Chapter 46: No T-Rex?
The fountain’s glow lingered, painting the courtyard in pale blues and silvers. With the biome object complete the air no longer carried the cloying stink of flowers or spores, only cool stone, clean water, and the faint hum of what Alex assumed was the sound of the System’s begrudging approval.
For the first time since the maze had swallowed them into its dizzying confines, the squad could breathe, literally.
Once everyone’s poison was cleared Allie crouched by the fountain, already repositioning her alchemy kit with well-practiced hands. Glass clinked as she siphoned off a vial of water. The liquid shimmered faintly in the container, as though it wanted to spill its light instead of the liquid itself. Her brow furrowed as she looked at it, her eyes alight with calculation.
“Feels… alive,” she said.
She dipped a glass rod into the vial and stirred it a bit. “It has healing properties, yes. But its not that straightforward. It’s layered together with various healing intent. Some physical, mental... hell, maybe even spiritual.” She set the rod down and already began sketching hasty lines into her notebook. “Give me time. I’ll figure it out.”
“I don’t care what it’s made of, I’m just glad my pancreas isn’t revolting inside me anymore.” Garret said.
Henry leaned against a stone column with a grunt. His deep voice carried across the group easily as he spoke. “No need to rush. We finally have a moment without fangs at our throats.”

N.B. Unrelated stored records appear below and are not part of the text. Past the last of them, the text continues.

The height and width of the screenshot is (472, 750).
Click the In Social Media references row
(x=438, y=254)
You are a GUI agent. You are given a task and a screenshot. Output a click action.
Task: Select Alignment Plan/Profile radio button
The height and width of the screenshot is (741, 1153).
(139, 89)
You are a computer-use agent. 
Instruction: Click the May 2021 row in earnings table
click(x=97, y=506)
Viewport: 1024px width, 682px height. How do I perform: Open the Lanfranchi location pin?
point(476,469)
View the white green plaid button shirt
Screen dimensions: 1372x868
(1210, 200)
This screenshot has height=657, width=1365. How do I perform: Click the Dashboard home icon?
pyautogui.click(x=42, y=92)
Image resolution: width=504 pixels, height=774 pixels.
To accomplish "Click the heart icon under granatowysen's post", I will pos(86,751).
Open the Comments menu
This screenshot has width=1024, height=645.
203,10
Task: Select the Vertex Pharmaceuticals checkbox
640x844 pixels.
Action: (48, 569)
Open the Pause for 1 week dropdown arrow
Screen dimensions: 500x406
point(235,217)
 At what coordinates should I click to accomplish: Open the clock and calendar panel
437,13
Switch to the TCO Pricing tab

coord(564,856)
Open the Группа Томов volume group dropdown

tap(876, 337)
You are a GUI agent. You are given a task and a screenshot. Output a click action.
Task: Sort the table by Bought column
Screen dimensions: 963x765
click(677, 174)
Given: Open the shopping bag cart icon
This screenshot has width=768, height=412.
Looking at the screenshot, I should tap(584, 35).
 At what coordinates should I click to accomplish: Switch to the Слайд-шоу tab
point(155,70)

Lance laughed under his breath and shook his head. “Speak for yourself. I thought we were dead three times over. Holly, you should’ve seen Garret panic when a hedge tried to eat us. He didn’t scream, but I swear his pants suddenly got very damp.”
Garret shot him an incredulous look, but said nothing.
Tom-Tom perked up from Henry’s shoulder, his small reptilian eyes gleaming with renewed color. He pointed at Garret, then himself. He puffed up his tiny chest, then threw himself dramatically onto the stone floor and began flopping about with exaggerated fear. His little paws tried to cover his crotch as he rolled onto his back, tail flicking wildly.
The courtyard broke into laughter. Even Henry cracked a smile, while Garret doubled over, cackling so hard he dropped his shield, the slab of metal clattered to the ground.
“Gods above,” Garret wheezed, “Tom-Tom does a better impression of me than I do!”
Alex simply leaned against the fountain’s edge, a tired grin tugging at his mouth as he watched them all. “You didn’t try bathing in the fountain after did you? It’ll probably mess up Allie’s alchemy work.”
“I plead the 5th?” Garret smiled.
He then caught Holly’s gaze across the courtyard. Her face was streaked with dirt and sweat, but her eyes were focused and bright. She tilted her head toward the quieter edge of the courtyard. Alex stepped away from the others and joined her, meeting up next to a large trellis in the far corner. For a moment they just sat shoulder to shoulder together, listening to the fountain’s soft trickle and the fading laughter of their companions.
“You had me worried,” Holly said finally. “Too many close calls with those snakes. I kept thinking… what if you didn’t come back from your run?”
Alex exhaled, brushing a hand over his face. “I had you worried? Funny. I was thinking the same thing about you. We all were waiting for you to make it back for awhile.”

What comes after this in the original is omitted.